How this growth is posing challenges?
- It raises the need of reasonable safeguards for an inclusive and stable ecosystem.
- Issues arises such as consumer and data protection, privacy, payment safety, etc.
Recent Government measures for regulating the sector:
- In 2022 itself, the Ministry of Electronics and Information Technology (MeitY) has announced the
- draft amendment to the IT Rules 2021 (June 2022)
- the draft India Data Accessibility and Use Policy (February 2022)
- National Data Governance Framework Policy (May 2022)
- the New cyber security directions (April 2022)
- India is also working on a complete overhaul of its technology policies and is expected to soon come out with a replacement of its IT Act, 2000, which is expected to look at ensuring net neutrality and algorithmic accountability of social media platforms, among other things.
- A co-regulation model with components of a statutory oversight body, industry-led self-governance and multi-tiered grievance redressal mechanisms.

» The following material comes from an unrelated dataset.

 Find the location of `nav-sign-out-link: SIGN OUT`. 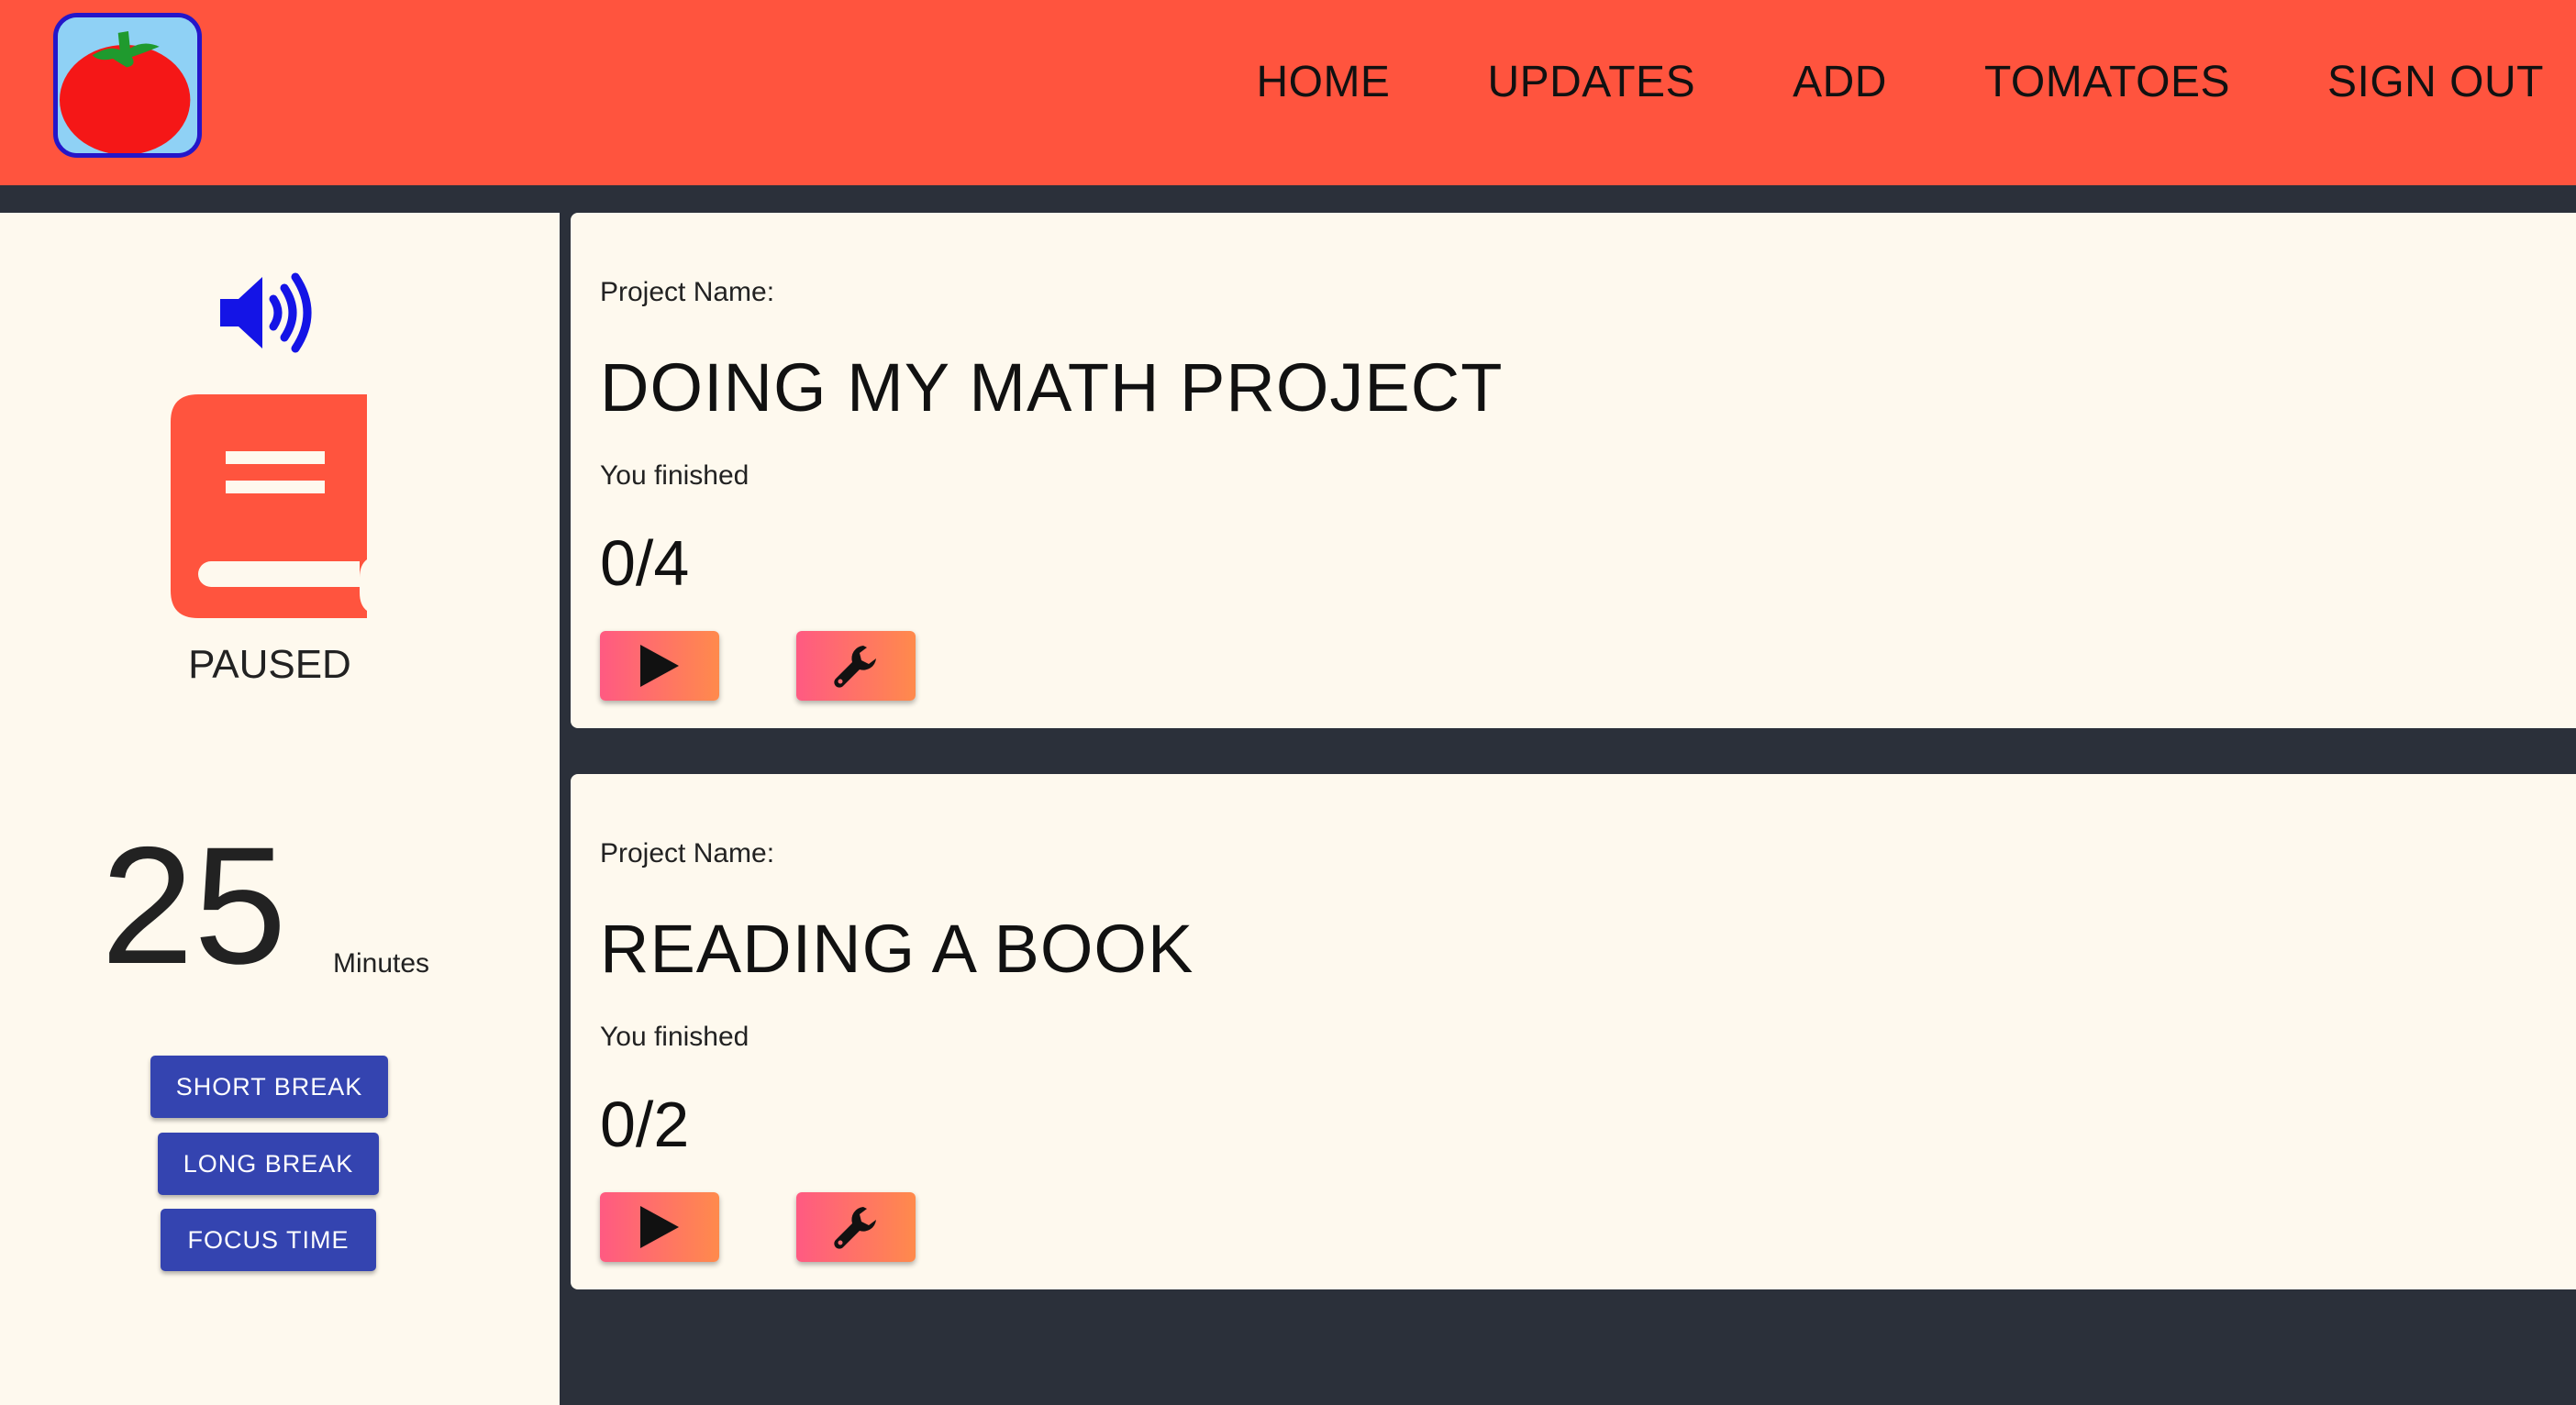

- Encouraging innovation and limiting unintended negative consensus.
- Amendments in existing laws as well as allocation of business across ministries.
- Digital Services Act (DSA): The European Union (EU) has given final approval to online safety-focused legislation, which is an overhaul of the region’s social media and e-commerce rules.
- US and Australia, also catching up: The US and Australian initiatives are still brewing, as are those in several other parts of the world. The principles of regulation are mostly aligned, reflecting their unease with the inconceivable growth and influence of Big Tech.